| Work to be completed |
Omit every picture while repeating the entries exactly.

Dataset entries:

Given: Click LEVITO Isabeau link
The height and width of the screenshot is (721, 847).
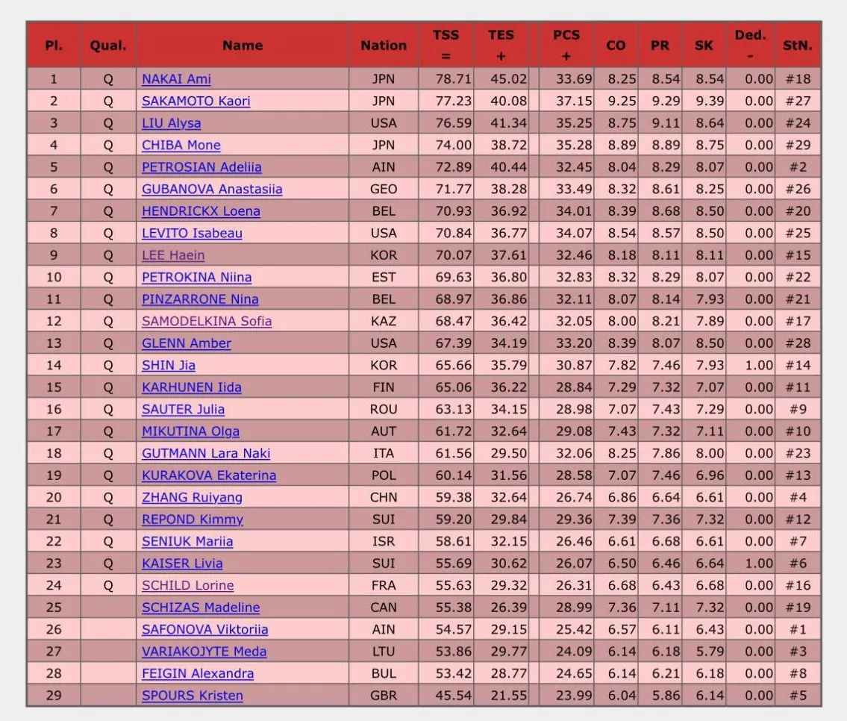Looking at the screenshot, I should tap(192, 234).
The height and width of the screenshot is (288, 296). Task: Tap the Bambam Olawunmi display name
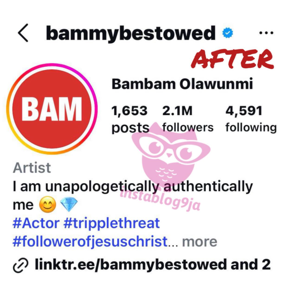coord(182,84)
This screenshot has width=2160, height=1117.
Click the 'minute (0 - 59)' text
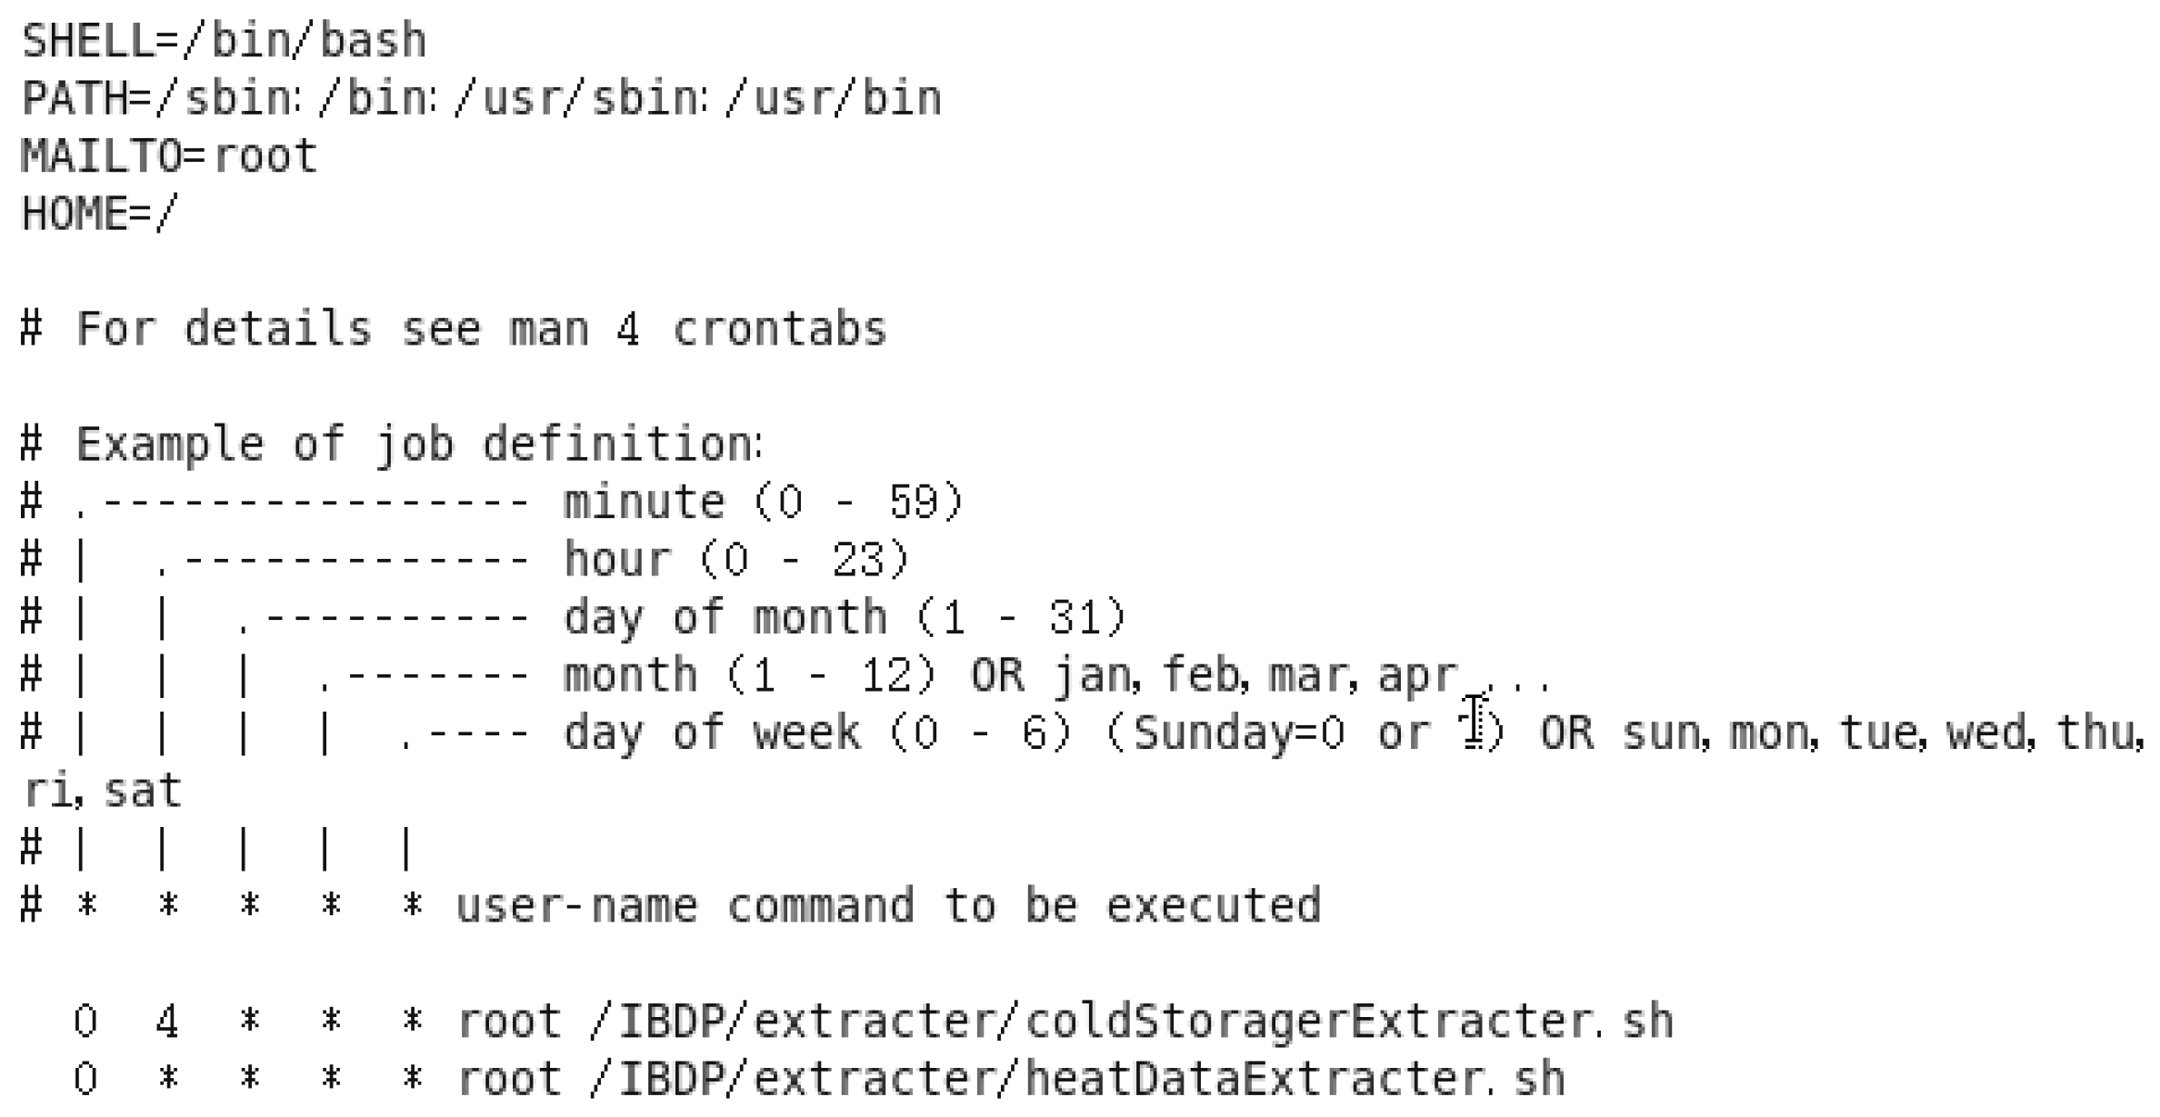click(x=762, y=503)
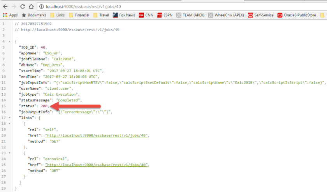Screen dimensions: 327x192
Task: Collapse the first links object on line 18
Action: click(x=9, y=124)
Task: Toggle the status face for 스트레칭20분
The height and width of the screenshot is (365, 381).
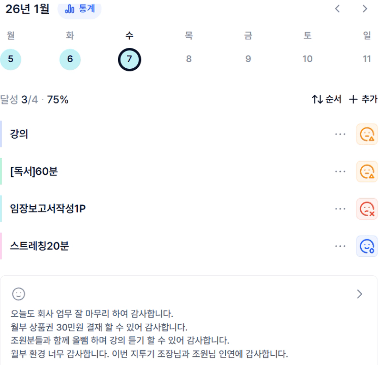Action: point(367,247)
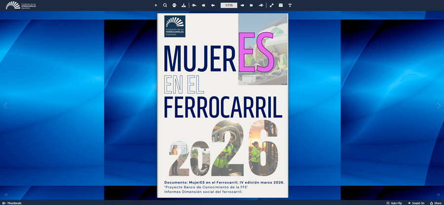Open the search magnifier tool

coord(165,5)
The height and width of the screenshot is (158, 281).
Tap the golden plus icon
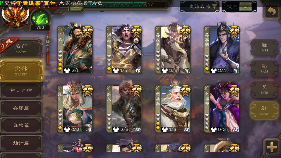272,147
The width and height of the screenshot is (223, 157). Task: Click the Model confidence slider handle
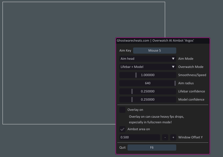click(x=132, y=100)
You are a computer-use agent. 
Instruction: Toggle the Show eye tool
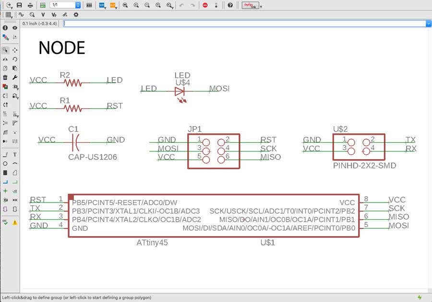pyautogui.click(x=15, y=28)
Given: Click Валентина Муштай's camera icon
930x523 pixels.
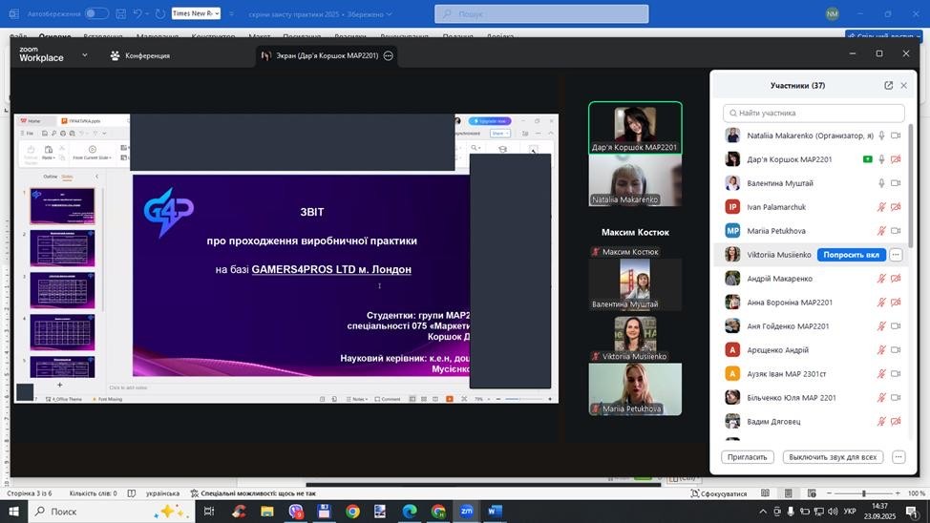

| Solution to the exercise |
Given: Click LEVITO Isabeau link
The height and width of the screenshot is (721, 847).
Looking at the screenshot, I should tap(192, 234).
The height and width of the screenshot is (288, 296). Task: Tap the Bambam Olawunmi display name
coord(182,84)
This screenshot has width=2160, height=1117.
Click the 'minute (0 - 59)' text
click(x=762, y=503)
Screen dimensions: 327x192
Task: Collapse the first links object on line 18
Action: click(x=9, y=124)
Task: Toggle the status face for 스트레칭20분
The height and width of the screenshot is (365, 381).
Action: point(367,247)
Open the search magnifier tool

coord(165,5)
The height and width of the screenshot is (158, 281).
Tap the golden plus icon
272,147
The width and height of the screenshot is (223, 157). Task: Click the Model confidence slider handle
click(x=132, y=100)
You are a computer-use agent. 
Instruction: Toggle the Show eye tool
pyautogui.click(x=15, y=28)
Given: Click Валентина Муштай's camera icon
930x523 pixels.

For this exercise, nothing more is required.